ACTION ITEM:
What do the lines say, reproduced word for word, from the first of the entries below through the line bearing "The width and height of the screenshot is (1568, 755)."?

PROVIDED RECORDS:

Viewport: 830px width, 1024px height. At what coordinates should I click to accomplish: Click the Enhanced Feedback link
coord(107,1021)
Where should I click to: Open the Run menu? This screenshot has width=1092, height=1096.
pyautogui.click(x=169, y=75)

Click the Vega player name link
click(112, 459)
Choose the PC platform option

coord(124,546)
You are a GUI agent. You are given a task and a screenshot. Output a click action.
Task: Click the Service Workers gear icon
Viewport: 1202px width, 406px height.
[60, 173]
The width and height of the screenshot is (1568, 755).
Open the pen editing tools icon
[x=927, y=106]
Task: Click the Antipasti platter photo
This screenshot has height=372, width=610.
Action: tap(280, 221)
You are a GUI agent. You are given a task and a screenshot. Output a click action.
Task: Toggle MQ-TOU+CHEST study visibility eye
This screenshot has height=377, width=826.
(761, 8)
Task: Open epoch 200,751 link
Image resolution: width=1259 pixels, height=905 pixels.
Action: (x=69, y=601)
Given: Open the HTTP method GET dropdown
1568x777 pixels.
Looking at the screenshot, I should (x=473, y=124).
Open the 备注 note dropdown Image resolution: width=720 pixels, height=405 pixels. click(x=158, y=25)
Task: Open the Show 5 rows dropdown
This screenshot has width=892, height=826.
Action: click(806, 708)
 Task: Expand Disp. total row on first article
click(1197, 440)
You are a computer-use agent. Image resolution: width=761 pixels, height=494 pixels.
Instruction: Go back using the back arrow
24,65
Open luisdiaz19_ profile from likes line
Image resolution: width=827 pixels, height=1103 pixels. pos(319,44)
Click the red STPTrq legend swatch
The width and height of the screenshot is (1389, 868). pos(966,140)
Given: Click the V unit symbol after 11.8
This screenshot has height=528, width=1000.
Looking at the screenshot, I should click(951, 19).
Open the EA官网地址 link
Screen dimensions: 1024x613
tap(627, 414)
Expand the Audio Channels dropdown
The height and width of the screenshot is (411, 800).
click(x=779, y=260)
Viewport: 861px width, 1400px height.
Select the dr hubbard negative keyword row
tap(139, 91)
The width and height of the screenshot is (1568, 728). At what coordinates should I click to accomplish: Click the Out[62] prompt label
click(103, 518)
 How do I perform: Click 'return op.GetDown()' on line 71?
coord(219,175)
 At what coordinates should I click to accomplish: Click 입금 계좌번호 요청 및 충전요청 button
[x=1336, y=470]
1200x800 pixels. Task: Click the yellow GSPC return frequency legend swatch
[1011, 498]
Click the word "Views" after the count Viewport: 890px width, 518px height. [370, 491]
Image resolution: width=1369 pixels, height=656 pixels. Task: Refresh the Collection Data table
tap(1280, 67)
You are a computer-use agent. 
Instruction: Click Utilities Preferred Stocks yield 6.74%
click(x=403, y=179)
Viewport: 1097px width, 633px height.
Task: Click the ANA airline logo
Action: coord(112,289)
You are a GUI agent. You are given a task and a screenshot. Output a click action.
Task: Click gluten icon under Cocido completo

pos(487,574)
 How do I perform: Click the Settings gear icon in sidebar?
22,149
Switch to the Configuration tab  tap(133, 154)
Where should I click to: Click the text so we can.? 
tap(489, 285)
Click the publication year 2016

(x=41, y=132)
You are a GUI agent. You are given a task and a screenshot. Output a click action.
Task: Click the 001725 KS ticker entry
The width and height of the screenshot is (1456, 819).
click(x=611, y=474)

THE COMPLETED TASK:
Viewport: 830px width, 1024px height. At what coordinates should I click to accomplish: Click the Enhanced Feedback link
coord(107,1021)
Where should I click to: Open the Run menu? This screenshot has width=1092, height=1096.
pyautogui.click(x=169, y=75)

Click the Vega player name link
click(112, 459)
Choose the PC platform option

coord(124,546)
You are a GUI agent. You are given a task and a screenshot. Output a click action.
Task: Click the Service Workers gear icon
Viewport: 1202px width, 406px height.
[60, 173]
The width and height of the screenshot is (1568, 755).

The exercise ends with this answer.